Проверьте текущее состояние брандмауэра:

sudo ufw status
Status: active
To                         Action      From
--                         ------      ----
OpenSSH                    ALLOW       Anywhere
Apache Full                ALLOW       Anywhere
OpenSSH (v6)               ALLOW       Anywhere (v6)
Apache Full (v6)           ALLOW       Anywhere (v6)

4: Обновление настроек Apache

Итак, теперь настройки веб-сервера и брандмауэра откорректированы. Можно включить SSL и настроенный для поддержки сертификата виртуальный хост, а затем перезапустить веб-сервер.

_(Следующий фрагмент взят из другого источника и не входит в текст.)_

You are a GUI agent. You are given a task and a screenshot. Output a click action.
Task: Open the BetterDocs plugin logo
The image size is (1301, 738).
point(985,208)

Включите модуль Apache для SSL, mod_ssl, и модуль mod_headers, который необходим для работы сниппета SSL:

sudo a2enmod ssl
sudo a2enmod headers

Включите подготовленный виртуальный хост:

sudo a2ensite default-ssl

Также нужно включить файл ssl-params.conf:

sudo a2enconf ssl-params

Итак, теперь сайт и все необходимые модули включены. Проверьте синтаксис на наличие ошибок:

sudo apache2ctl configtest

Если ошибок нет, команда вернёт:

AH00558: apache2: Could not reliably determine the server's fully qualified domain name, using 127.0.1.1. Set the 'ServerName' directive globally to suppress this message
Syntax OK

Первая строка вывода сообщает, что директива ServerName установлена не глобально. Чтобы устранить это предупреждение, отредактируйте директиву ServerName в /etc/apache2/apache2.conf, указав доменное имя или IP сервера (это опционально, данное предупреждение устранять необязательно).

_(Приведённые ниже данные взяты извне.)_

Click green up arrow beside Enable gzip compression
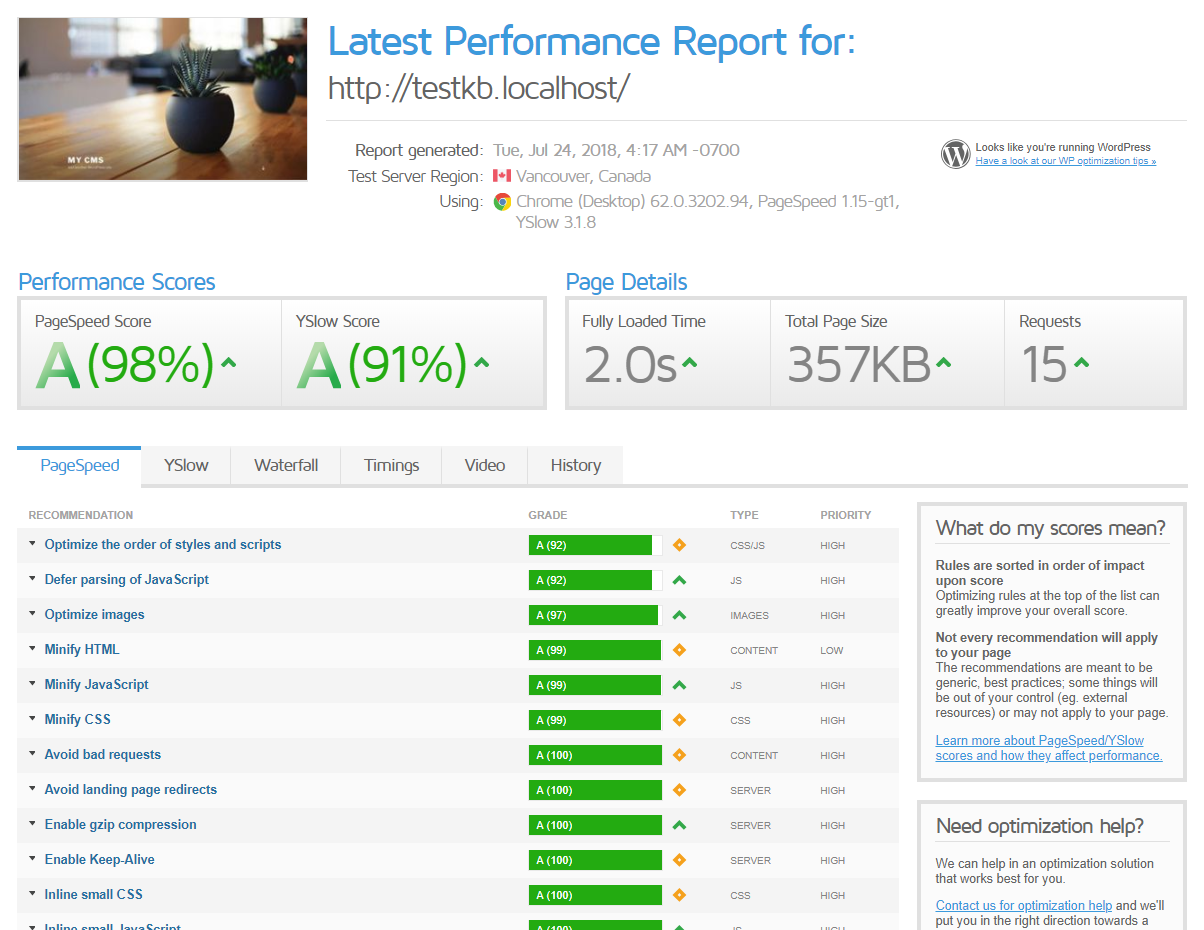1204x930 pixels. click(x=679, y=825)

Если в синтаксисе обнаружены ошибки, исправьте их. Затем перезапустите веб-сервер:

sudo systemctl restart apache2

5: Тестирование шифрования

Теперь нужно убедиться, что трафик между сервером и клиентом шифруется. Откройте в браузере следующую ссылку:

https://server_domain_or_IP

Поскольку сертификат был подписан самостоятельно, браузер сообщит о его ненадёжности:

Your connection is not private
Attackers might be trying to steal your information
(for example, passwords, messages, or credit cards). NET::ERR_CERT_AUTHORITY_INVALID

Это нормальное поведение программы в подобной ситуации, поскольку браузер не может проверить подлинность хоста. Однако в данном случае нужно только шифровать трафик, с чем самоподписанный сертификат вполне справляется, потому предупреждение браузера можно пропустить. Для этого нажмите кнопку ADVANCED и кликните по предложенной ссылке.

После этого вы получите доступ к своему сайту.

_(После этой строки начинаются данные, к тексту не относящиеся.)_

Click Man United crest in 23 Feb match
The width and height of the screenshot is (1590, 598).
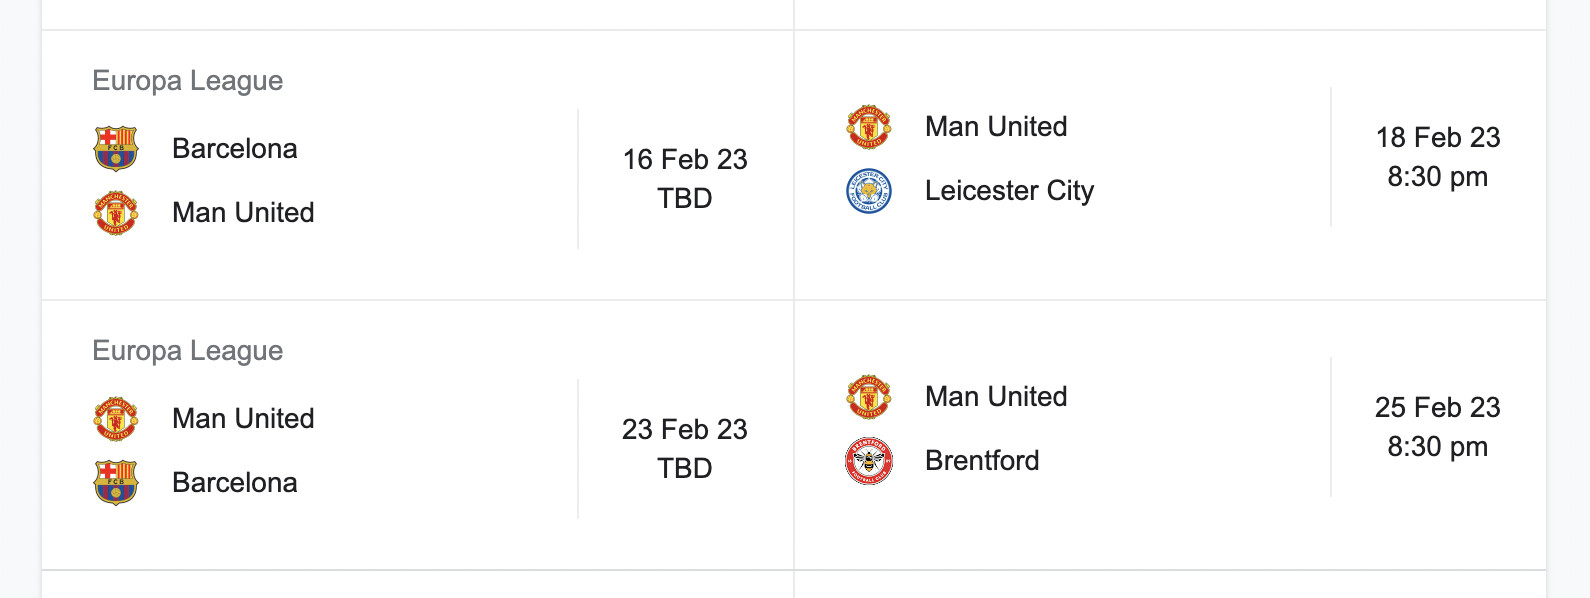point(116,419)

Если вы настроили два блока server для переадресации трафика HTTP на HTTPS, проверьте, работает ли переадресация:

http://server_domain_or_IP

6: Постоянный редирект

Если шифрование работает должным образом, настройте постоянный редирект вместо временного.

Откройте файл виртуального хоста Apache:

sudo nano /etc/apache2/sites-available/000-default.conf

Найдите ранее добавленную директиву Redirect и установите значение permanent.

<VirtualHost *:80>
. . .
Redirect permanent "/" "https://your_domain_or_IP/"
. . .
</VirtualHost>

Сохраните и закройте файл.

Проверьте ошибки в синтаксисе:

sudo apache2ctl configtest

Перезапустите Apache:

sudo systemctl restart apache2

Заключение

Теперь сервер Apache может шифровать передаваемые данные, что защитит взаимодействие сервера с клиентами и предотвратит перехват трафика злоумышленниками.

Конечно, при разработке сайта рекомендуется подписать SSL-сертификат в надежном центре сертификации, что позволит избежать появления отпугивающих предупреждений.